Factorise over C if P(-i)=0

For all the book's questions so far we were told to find one factor after finding a root, then use long division to find the next factor and so on. But I am not sure where to start here because of the "i"s in the polynomial.
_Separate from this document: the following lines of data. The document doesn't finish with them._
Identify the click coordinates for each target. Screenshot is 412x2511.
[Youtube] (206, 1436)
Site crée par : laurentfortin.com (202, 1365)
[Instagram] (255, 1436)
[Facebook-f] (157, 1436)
So all I know so far is that (Z-(-i)) = (z+i) is a factor. But I don't think I will be able to divide 9z^3+(9i-12)z^2+(5-12i)z+5i by (z+i)

Thank you

2. Originally Posted by anees7112
Factorise over C if P(-i)=0

For all the book's questions so far we were told to find one factor after finding a root, then use long division to find the next factor and so on. But I am not sure where to start here because of the "i"s in the polynomial.
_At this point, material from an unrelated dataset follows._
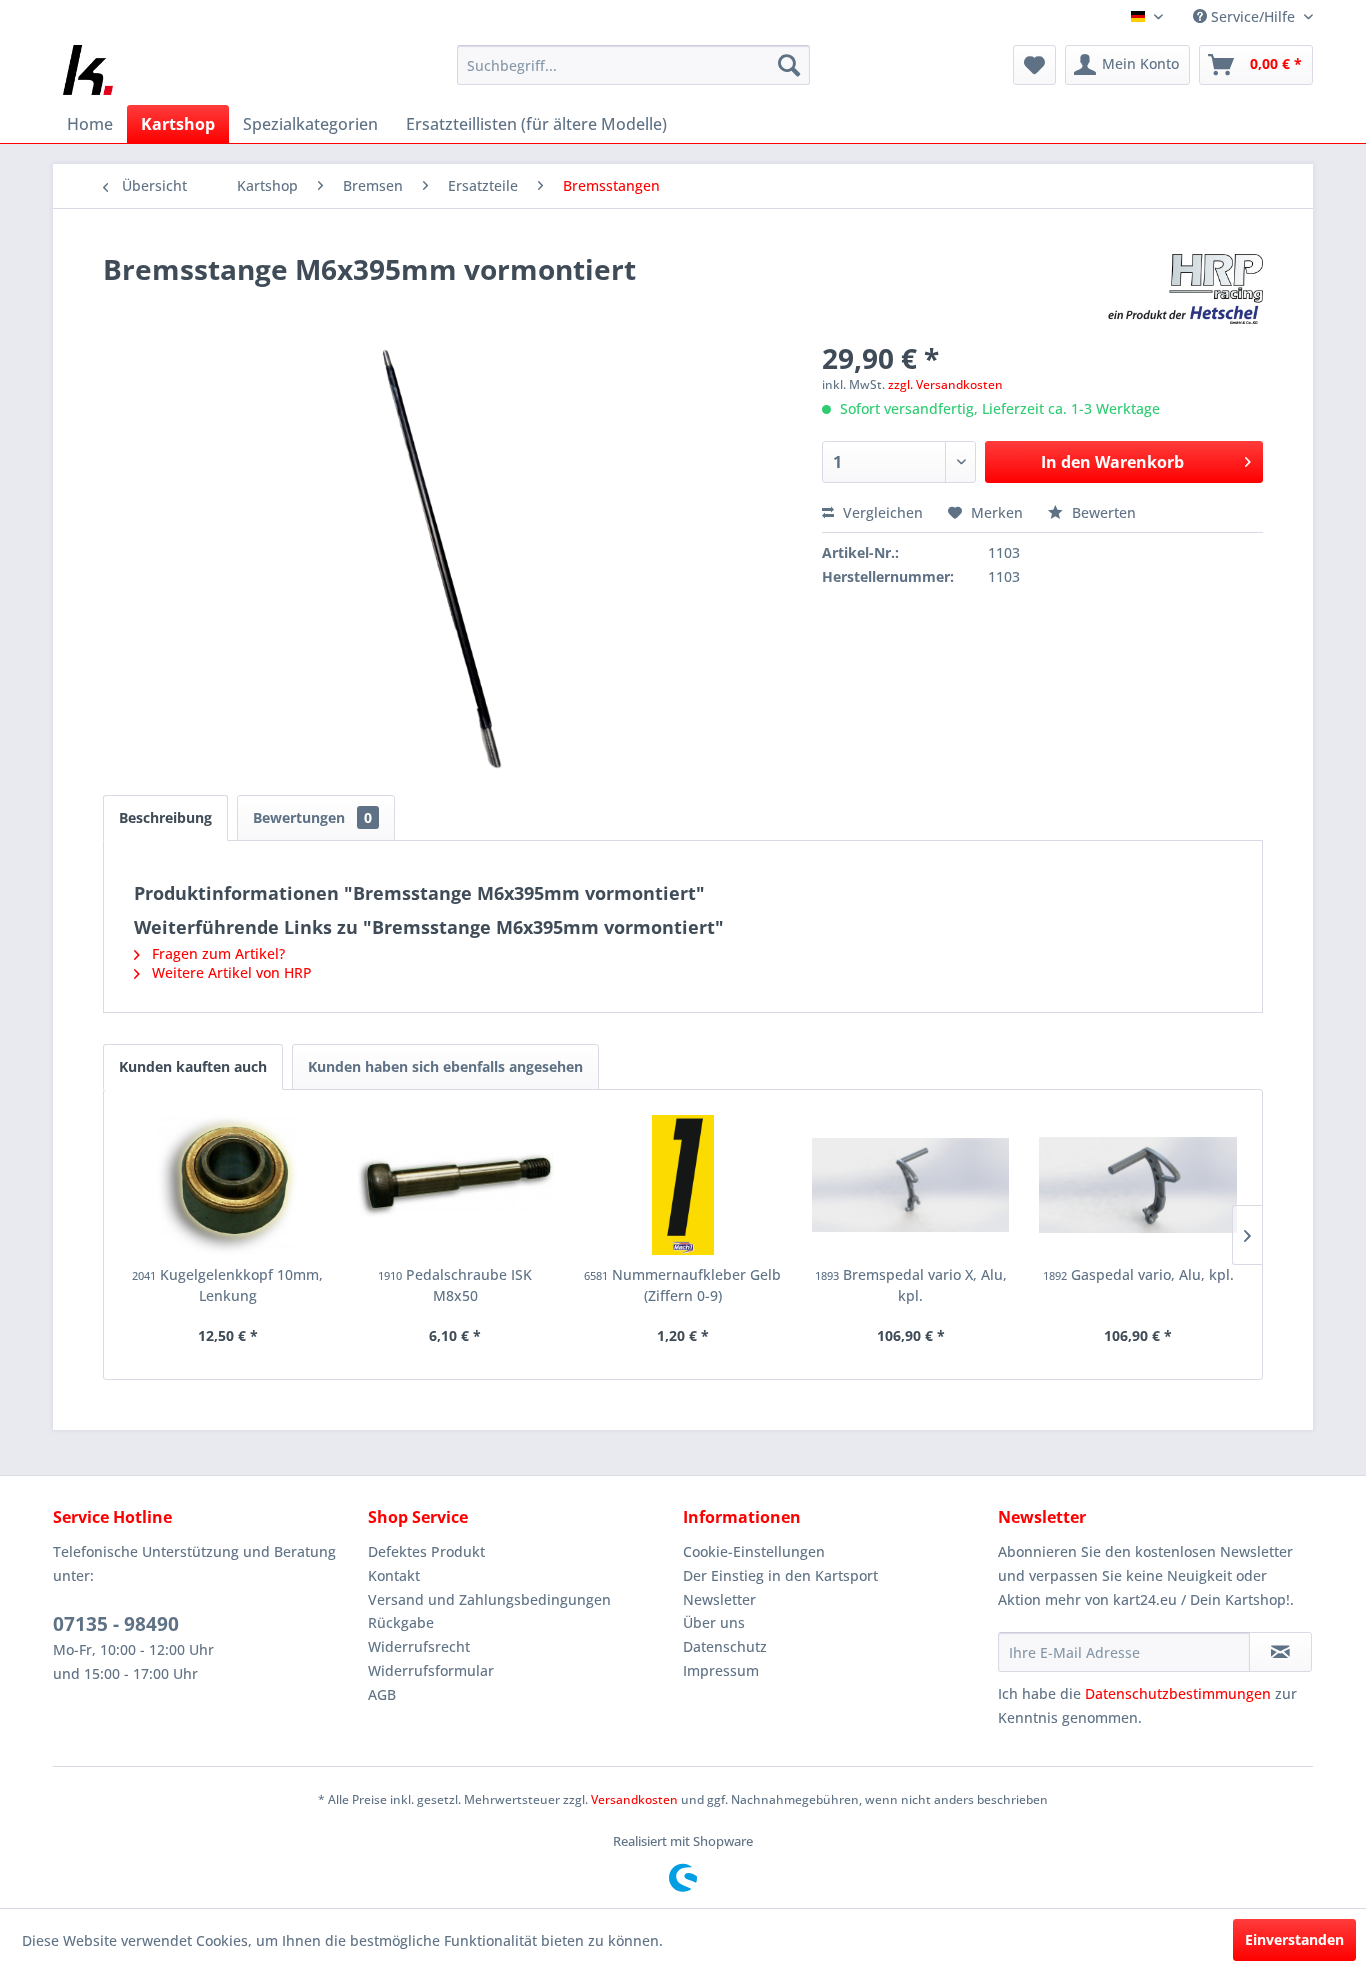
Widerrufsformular (431, 1670)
So all I know so far is that (Z-(-i)) = (z+i) is a factor. But I don't think I will be able to divide 9z^3+(9i-12)z^2+(5-12i)z+5i by (z+i)

Thank you
You should be able to do the long division - it's no different than if it was $\displaystyle \displaystyle z - a$ with $\displaystyle \displaystyle a \in \mathbf{R}$ as a factor...
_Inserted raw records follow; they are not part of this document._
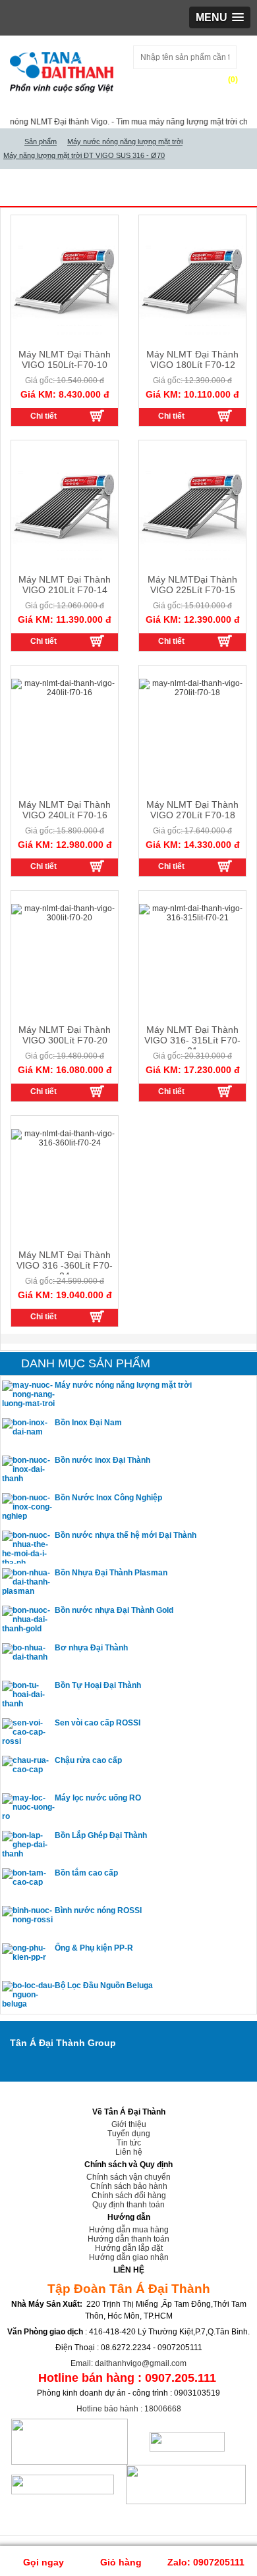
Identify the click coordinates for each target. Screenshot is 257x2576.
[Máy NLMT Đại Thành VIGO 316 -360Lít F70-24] (96, 1316)
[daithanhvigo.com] (8, 141)
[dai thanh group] (61, 70)
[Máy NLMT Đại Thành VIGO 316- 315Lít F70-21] (224, 1091)
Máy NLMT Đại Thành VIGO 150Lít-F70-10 (64, 359)
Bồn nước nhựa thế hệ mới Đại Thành (125, 1535)
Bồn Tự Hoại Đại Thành (98, 1685)
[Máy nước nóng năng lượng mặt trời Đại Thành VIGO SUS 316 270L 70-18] (224, 865)
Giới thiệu (128, 2124)
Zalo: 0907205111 (205, 2562)
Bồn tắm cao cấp (86, 1873)
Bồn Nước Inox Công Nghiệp (108, 1497)
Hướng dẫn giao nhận (129, 2257)
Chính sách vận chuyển (128, 2177)
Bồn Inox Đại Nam (88, 1422)
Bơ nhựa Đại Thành (91, 1647)
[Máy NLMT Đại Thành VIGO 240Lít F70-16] (96, 865)
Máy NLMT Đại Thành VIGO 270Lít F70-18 (192, 809)
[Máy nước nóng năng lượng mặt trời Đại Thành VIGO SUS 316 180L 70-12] (224, 415)
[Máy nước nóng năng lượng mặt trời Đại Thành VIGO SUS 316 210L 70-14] (96, 640)
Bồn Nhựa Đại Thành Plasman (111, 1572)
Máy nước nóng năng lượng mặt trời (123, 1385)
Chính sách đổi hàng (129, 2195)
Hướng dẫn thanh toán (128, 2239)
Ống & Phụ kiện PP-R (94, 1948)
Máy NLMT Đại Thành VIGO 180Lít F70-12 (192, 359)
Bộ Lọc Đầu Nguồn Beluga (104, 1985)
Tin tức (129, 2142)
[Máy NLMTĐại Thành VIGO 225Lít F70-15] (224, 640)
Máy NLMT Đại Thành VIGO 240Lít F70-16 (64, 809)
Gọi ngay (42, 2562)
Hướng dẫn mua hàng (129, 2229)
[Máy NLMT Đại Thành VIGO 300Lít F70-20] (96, 1091)
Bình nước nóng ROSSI (98, 1910)
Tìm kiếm (160, 81)
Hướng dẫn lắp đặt (129, 2248)
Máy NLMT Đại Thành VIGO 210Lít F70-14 (64, 584)
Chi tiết (43, 416)
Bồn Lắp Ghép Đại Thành (101, 1835)
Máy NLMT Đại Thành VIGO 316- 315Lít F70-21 (192, 1040)
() (233, 79)
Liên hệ (128, 2152)
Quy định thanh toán (128, 2204)
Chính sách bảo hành (128, 2186)
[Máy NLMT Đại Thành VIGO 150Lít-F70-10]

3. Ah ok . Thank you very much ! I did not realise I could

4. Originally Posted by anees7112
Factorise over C if P(-i)=0

For all the book's questions so far we were told to find one factor after finding a root, then use long division to find the next factor and so on. But I am not sure where to start here because of the "i"s in the polynomial.

So all I know so far is that (Z-(-i)) = (z+i) is a factor. But I don't think I will be able to divide 9z^3+(9i-12)z^2+(5-12i)z+5i by (z+i)

Thank you
Here is an alternative

$\displaystyle P(z)=9z^3+(9i-12)z^2+(5-12i)z+5i$

$\displaystyle P(z)=(z+i)\left(9z^2+kz+5)=9z^3+kz^2+5z+9iz^2+kiz+ 5i$

$\displaystyle P(z)=9z^3+(9i+k)z^2+(5+ki)z+5i$

Both the coefficient of $\displaystyle z^2$ and the coefficient of $\displaystyle z$ reveal $\displaystyle k$.